J-RIG is the latest initiative funded through the Justice Community Opioid Innovation Network—JCOIN— a program within the National Institutes of Health’s Helping to End Addiction Long-Term (HEAL) Initiative, a collaborative effort to provide scientific solutions to the opioid crisis.
The goals of J-RIG, said JCOIN director Faye Taxman, “are to fund research that will create quick changes, leading to higher quality care. We see a desperate need to speed up the pace of change while maintaining scientific and academic excellence…We are seeking to support innovation and ideas that are often mired in bureaucracy and paperwork.” Decisions on funding are typically made in 90 days.
Two J-RIG grants have been approved and are underway.
- In Vermont, researchers at the University of Vermont’s Larner College of Medicine are undertaking a statewide evaluation of how medications are used for opioid use disorder among those in the state’s correctional facilities, as well as studying the effects of COVID-19 on incarcerated populations. Assistant Professor Elias Klemperer at the university’s Vermont Center on Behavior and Health in the Department of Psychiatry is leading that program.

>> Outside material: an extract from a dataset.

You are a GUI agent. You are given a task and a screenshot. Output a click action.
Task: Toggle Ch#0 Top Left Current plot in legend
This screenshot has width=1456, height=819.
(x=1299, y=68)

- Washington, D.C.-based Rulo Strategies LLC, along with Wayne State University and the National Center for State Courts, is examining the effects of COVID-19 remote treatment teleservices in judicially led diversion programs. The national study will look at how courts use telehealth services. Rulo Strategies is led by Tara Kunkel.
While opioids are a key priority for J-RIG projects, applications may focus more broadly on other substance use issues, particularly substances associated with overdose and overdose mortality. Projects should have direct relevance to individuals who are justice-involved, but need not take place within justice settings. Those applying for grants may come from universities, nonprofit organizations, or private businesses.

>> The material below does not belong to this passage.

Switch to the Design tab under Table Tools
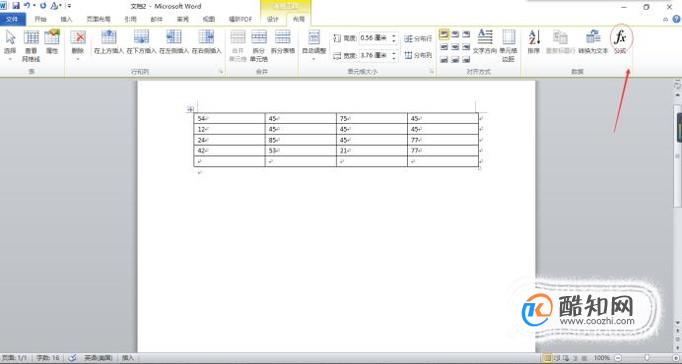Screen dimensions: 682x364 click(x=273, y=19)
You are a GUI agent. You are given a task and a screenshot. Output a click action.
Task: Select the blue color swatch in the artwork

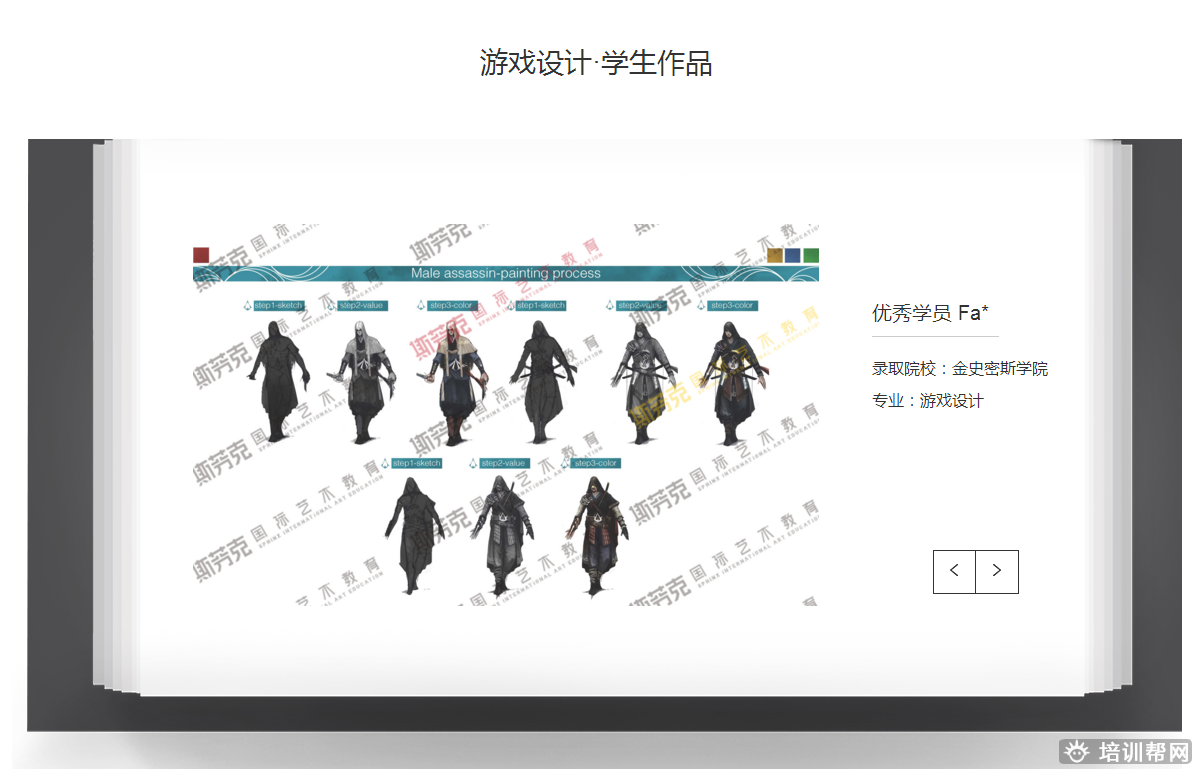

J-RIG funding is available three times per year, with the call for proposals available January 5, March 20, and July 1. Typically, one project is funded in each funding cycle. Applications for the March 20 funding cycle are due May 6. Funding is open to those who work in research, policy, and practice settings. These studies will provide opportunities to learn about local initiatives, policy changes, or practice improvement efforts. For more information, contact firstname.lastname@example.org.
At George Mason University, the Coordination and Translation Center for JCOIN is managed by the 10-year-old Center for Advancing Correctional Excellence, ACE!, at Mason’s Schar School of Policy and Government. ACE! is led by Schar School professor Faye Taxman and Danielle Rudes, an associate professor in Mason’s Department of Criminology, Law, and Society.